Complex numbers let you do maths on all of them at once whilst preserving the phase.

Complex numbers lets you do math on a 2D plane. This is useful when you have things that can be represented using vectors. The real part represents the left- or right-ness of the vector, while the imaginary part represents the up- or down-ness.

A pendulum is an oscillation between kinetic and potential energy, it’s continuously converting one to another. An electromagnetic oscillation is similar, it converts energy between electrical and magnetic field. Because such things have two coupled but inherently different components it’s really convenient to represent them on a 2D number plane. Oscillation reduces to a vector rotation because the total energy in the system is constant represented by length of the vector, but shifting from one form to another represented by sine-cosine relation.

i suggest you read up on fourier transformations. any signal that contains periodicity can be mapped to the frequency domain, which is equivalent to decomposing it into a bunch of sine/cosine waves. remember euler’s formula for polar coordinates – that’s where the complex numbers come in

AC circuit analysis. There are components, inductances and capacitors, that need knowledge of calculus to understand how they work. But if the current changes like sine wave, all calculations are exactly the same as they are for resistors and direct current, only in complex numbers. And – wonder – no calculus needed. Just simple addition and multiplication.

Waves.
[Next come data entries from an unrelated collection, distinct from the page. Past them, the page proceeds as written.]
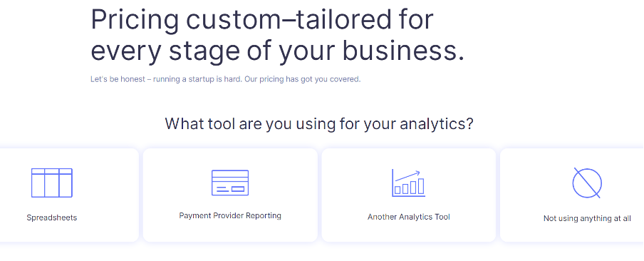Click the crossed-out circle icon
The height and width of the screenshot is (261, 644).
tap(587, 183)
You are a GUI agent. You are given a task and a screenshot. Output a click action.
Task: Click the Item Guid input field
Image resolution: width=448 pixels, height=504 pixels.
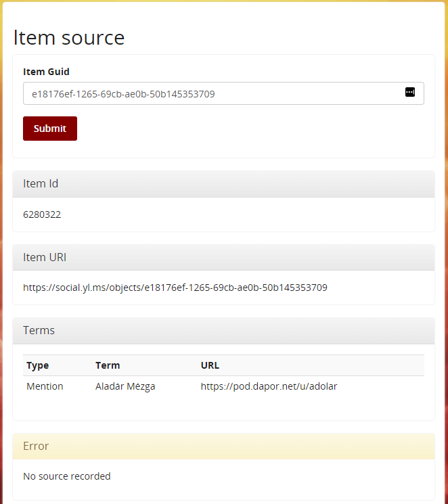tap(210, 94)
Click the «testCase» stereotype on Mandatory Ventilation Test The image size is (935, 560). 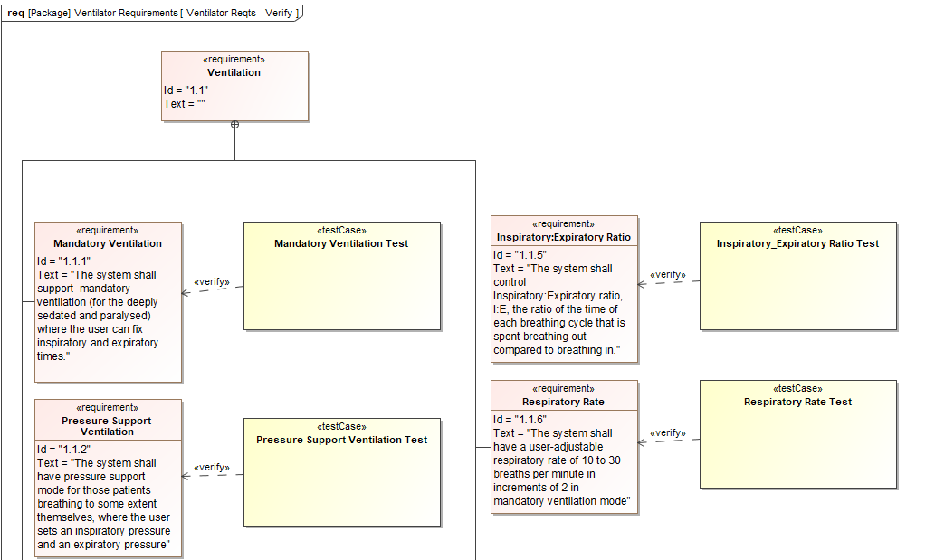coord(342,230)
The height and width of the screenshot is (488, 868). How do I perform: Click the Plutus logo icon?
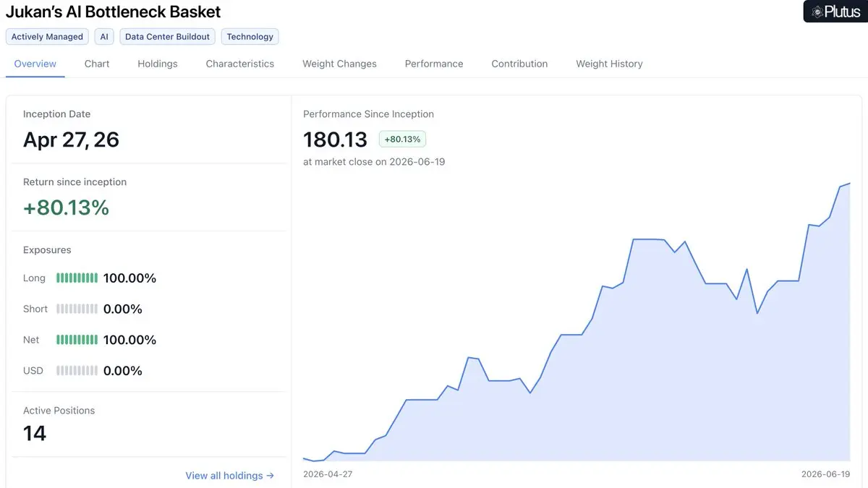tap(817, 12)
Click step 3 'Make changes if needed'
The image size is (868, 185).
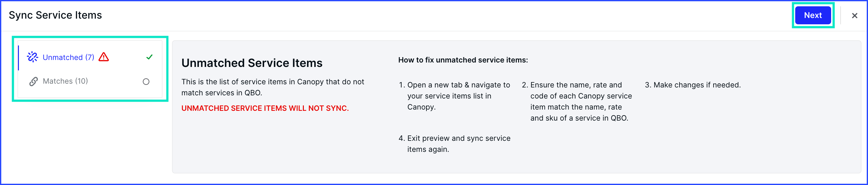point(693,85)
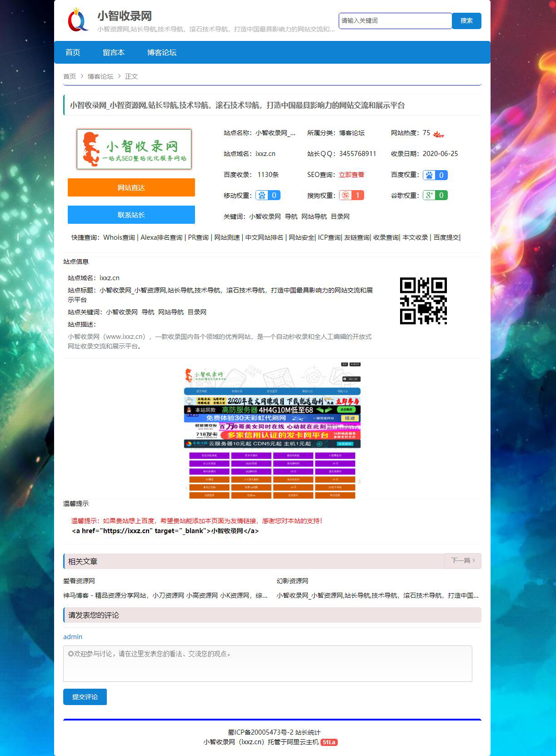Click the site QR code image

point(423,301)

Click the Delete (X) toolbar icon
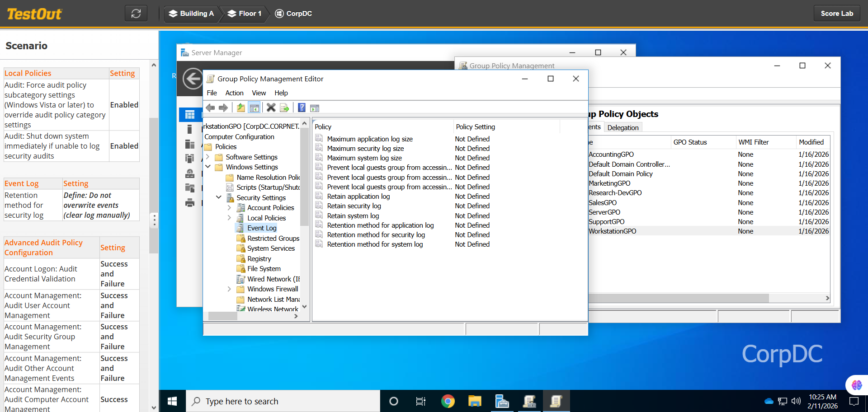(x=271, y=108)
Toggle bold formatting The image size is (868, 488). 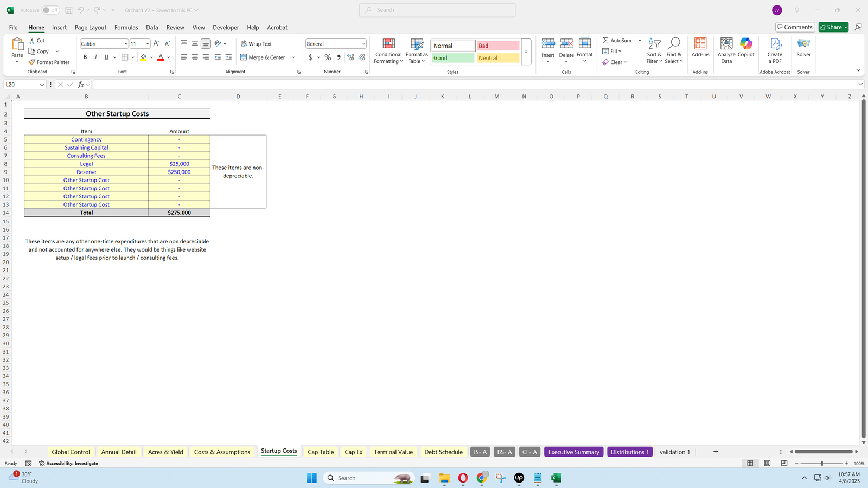coord(85,57)
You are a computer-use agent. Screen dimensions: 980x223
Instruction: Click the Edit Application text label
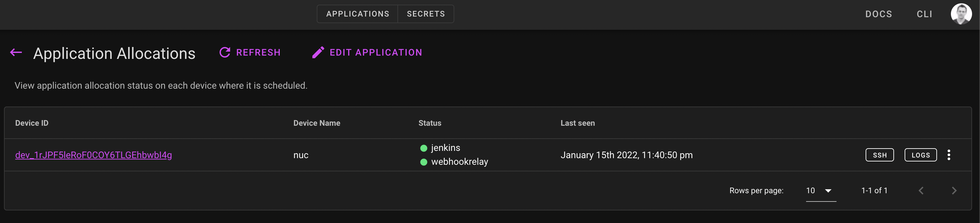point(376,53)
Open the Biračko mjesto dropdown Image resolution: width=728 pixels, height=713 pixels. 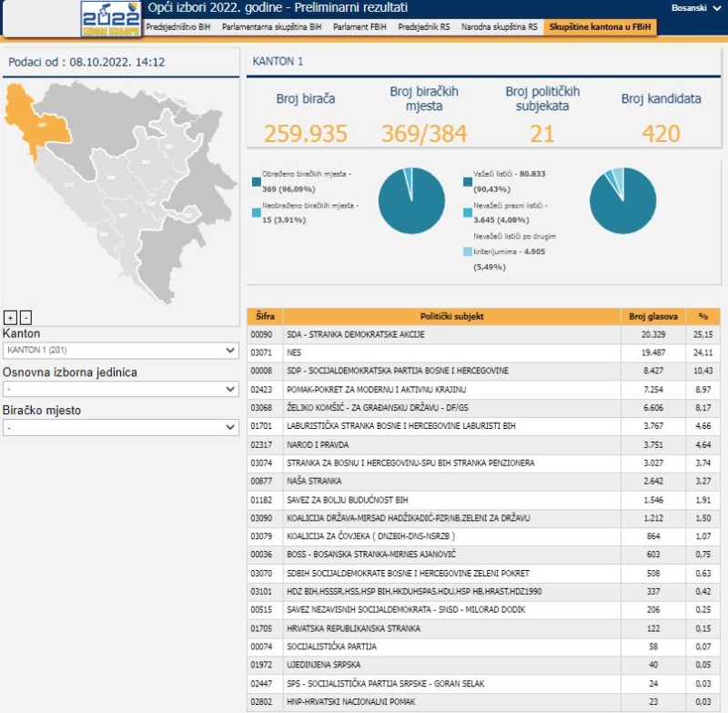coord(120,427)
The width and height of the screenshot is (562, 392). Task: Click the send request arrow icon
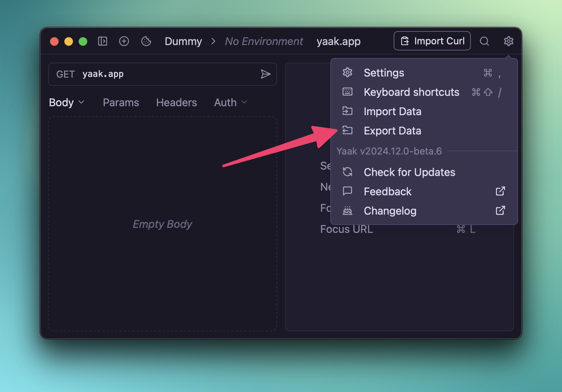click(265, 74)
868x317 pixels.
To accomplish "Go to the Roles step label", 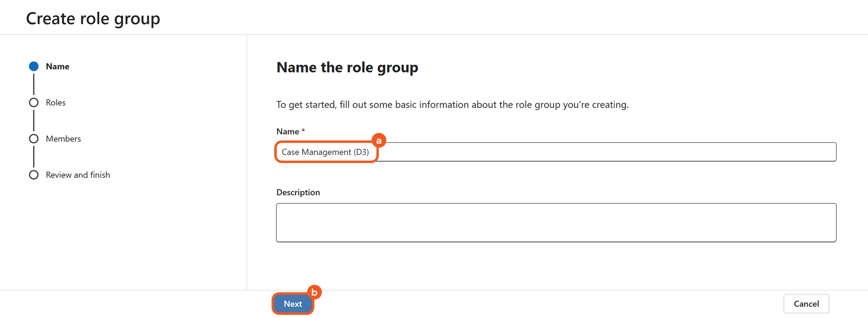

Including in electricity, probability, and various other places.

You might know of the result:

> e^(iθ) = cos θ + i.sin θ

Trig functions like sine and cosine can be a real pain to work with, particularly if you are multiplying them together (or differentiating them). There are identities that help, but they are messy.

But if we have a trig function (and there are some tricks we can use to rearrange them into a single sine or cosine) we can can pretend that it is the real part of some complex exponential.

Exponentials a really easy to work with, particularly when you multiply them (you just add the arguments) and differentiate them (they stay the same).

A whole bunch of problems involving waves can become so much simpler if you turn them into complex exponentials, do the maths there, and then take the real part when we get our final answer.

————-

There are also some neat tricks we can do with analysing waves (particularly with signals) involving complex numbers.

If we have a bunch of waves (i.e. signals) stacked on top of each other, each with their own frequencies and magnitudes, there is a neat maths trick called a Fourier Transform (well, a bunch of related tricks called Fourier and Laplace and other transforms) that we can use that takes our wavy function and pulls out the specific frequencies. We can also use it to construct any shaped wave out of sine and cosine waves of different frequencies. [This diagram](https://commons.wikimedia.org/wiki/File:Fouriertransform_av_Trikromatisk_str%C3%A5ling.gif) is in Norwegian, but you can see the idea: We have a weird signal (middle graph) that is made up of three different waves (left graph). If we do some sneaky maths involving complex numbers we can extract those three signals into their specific frequencies (the right graph).

The pendulum is a great example of a physical system governed by second-order differential equations of motion. If you assume small-angle motion, you can approximate the EOM with a linear differential equation. Then you use an awesome tool called the Laplace transform (a more general form of the Fourier transform that someone else mentions) to transform the linear differential equation into a polynomial algebraic equation. This is where complex numbers earn their keep bigtime.

The pendulum leads to a quadratic equation. You can tell all you need to know about the pendulum’s behavior by finding the roots of that quadratic equation. There will always be two roots (because all quadratic equations have two roots). If the pendulum is undamped, the roots are pure imaginary. If there is energy dissipation, the roots are complex conjugates, with negative real parts. If something is putting energy in (“negative damping”), then the roots are complex conjugates with positive real parts.

You can transform back into differential equation land, thus finding the time-domain solution to the differential equation, but you can pick off a lot of useful information just by where the roots are in the complex plane. Does any root have a positive real part? Then the system is unstable. How far are the roots from the origin? That gives you the natural frequency of the system. How far are the roots from the imaginary axis? That tells you how well damped the motion is.

Basically all control systems use complex numbers to develop their control laws.

When you write the differential equations for almost all real-world physical systems with controllers, complex numbers are going to show up in the solution if you’re using a Laplace transform, which is the most common way to do the analysis.

These are *everywhere*…your thermostat, your oven, your car, your phone, anything with an engine or motor, anything with a servo…they’re ubiquitous.